Jack Moser from Help Jack Give Back
Todd Kunz
Jack Moser and his mother Amber Peterson with Help Jack Give Back

POCATELLO, Idaho (KXPI) - This Pay It Forward started in a very tragic way. But out of it, came a simple idea from a young boy, with an ending that he has altered on his own. He is defying the odds, and it is very fitting for the holidays.

News anchor Todd Kunz wanted to Pay It Forward, because that is what the boy is doing.

"Really scary because I thought I was going to die. There was blood everywhere," said Jack Moser.

"We are camping in Island Park. Jack got ran over by a fifth wheel trailer that was being pulled," said his mother, amber Peterson.

"You'd think I could feel stuff, but I couldn't because it was just so much pressure. You couldn't feel a thing," said Moser.

"We we're really lucky that an ambulance was passing as we needed it. And they transported this here to EIRMC (Eastern Idaho Regional Medical Center in Idaho Falls) and then from EIRMC, we flew to Salt Lake City to Primary Children's Hospital, and then we spent the next almost 100 days there," said Peterson. Part of that time was spent in a coma. Jack was only fiver years old. His mother said she was told by the specialized doctors that she would be coming home without Jack. But Jack changed that. He's nine now.

"It was really tough, but we had a good outcome and a ton of like family and community support that made it 100 times better," said Peterson. She was later told that Jack would never walk again. Well, Jack change that too.
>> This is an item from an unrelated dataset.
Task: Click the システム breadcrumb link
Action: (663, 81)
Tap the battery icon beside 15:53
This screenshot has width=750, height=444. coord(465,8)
He runs now like an everyday nine-year-old, as he shows Kunz how fast he can run down the lobby.

When he regained consciousness in the hospital, Jack had an idea.

"I just like 11 units of blood. Wow. These people are really kind to do this for me. So basically, I know what? I'm going to. I'm also going to help. So I just started doing blood drives, stuff like that. Toys drives, because I was, I was in there on my birthday, Christmas," said Moser.

The idea was to start his own effort called 'Help Jack Give Back.'

"You said, 'Mom, can you go to Target and get a bunch of Play-Doh for the kids in the hospital?' And so I said, 'Of course.' Nobody turns down a trip to Target. And so I went to Target, picked-up a bunch of Play-Doh and brought it back. And then it kind of snowballed from there into this bigger thing. And we just kept it going," said Peterson.

Bigger events eventually came, such as repeated blood drives and holiday toy drives, year after year, like the one now that Jack is helping the kids at Primary Children's Hospital.

"It makes me feel good that I know that they're doing well, that they're actually getting stuff," said Moser.

Time to Pay It Forward.

"And so it's been really cool because people are now coming to us and asking, 'When are you doing your next blood drive? I can I make sure I can donate?' It's really cool, huh?," said Peterson to Moser.

"Well, you've got another one coming up here for the holiday," said Kunz.

"Oh?" replied Peterson, a bit confused as a woman walked up to them.

"Amber?" asked the woman.

"Oh. Hi," said Peterson.

"Hi," replied the woman.

"How are you?" asked Peterson.

"Hi Jack. How are you?" said the woman, zeroing in on Jack. "I'm Cassey (Leatham.) I'm with Mountain America Credit Union, and we're here to Pay It Forward. We're here to donate $500 to Help Jack Give Back. You want it?" asked Cassey, showing Jack the cash from a blue envelope.

"Thank you so much," said Jack.

"You're welcome," said Cassey.

"Thank you so much," said Peterson, giving Cassey a hug.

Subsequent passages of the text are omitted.